Invisible helix

Keigo Higashino, 1958-

Book - 2024

Detective Galileo, Keigo Higashino's best loved character from The Devotion of Suspect X, returns in a case where hidden history, an impossible crime, are linked by nearly invisible threads in surprising ways. The body of a young man is found floating in Tokyo Bay. But his death was no accident -- Ryota Uetsuji was shot. He'd been reported missing the week before by his live-in girlfriend Sonoka Shimauchi, but when detectives from the Homicide Squad go to interview her, she is nowhere to be found. She's taken time off from work, clothes and effects are missing from the apartment she shared. And when the detectives learn that she was the victim of domestic abuse, they presume that she was the killer. But her alibi is airtight ...-- she was hours away in Kyoto when Ryota disappeared, forcing Detectives Kusanagi and Utsumi to restart their investigation. But if Sonoko didn't kill her abusive lover, then who did?
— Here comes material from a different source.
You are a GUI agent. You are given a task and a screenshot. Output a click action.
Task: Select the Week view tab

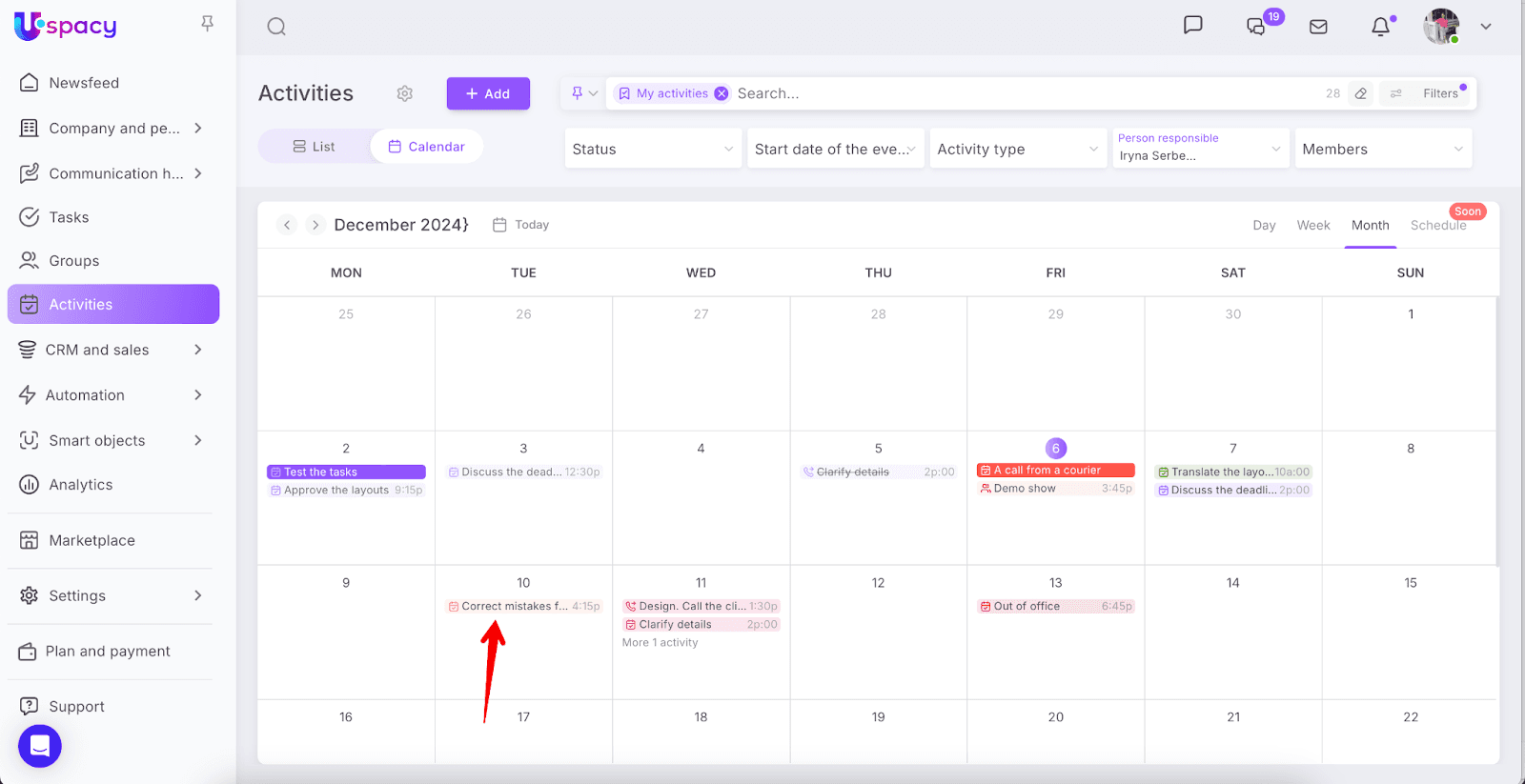(x=1312, y=225)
A thin thread of association leads them to their old consultant, brilliant physicist Manabu Yukawa, known in the department as "Detective Galileo." With Sonoko still missing, the detectives investigate other threads of association -- an eccentric artist, who was Sonoko's mother figure after her own single mother passed; and an older woman who is the owner of a hostess club. And how is Sonoko continuing to stay one step ahead of the police searching for her? It's up to Galileo to find the nearly hidden threads of history and coincidence that connect the people around the bloody murder-- which, surprisingly, connect to his own traumatic past -- to unravel not merely the facts of the crime but the helix that ties them all together.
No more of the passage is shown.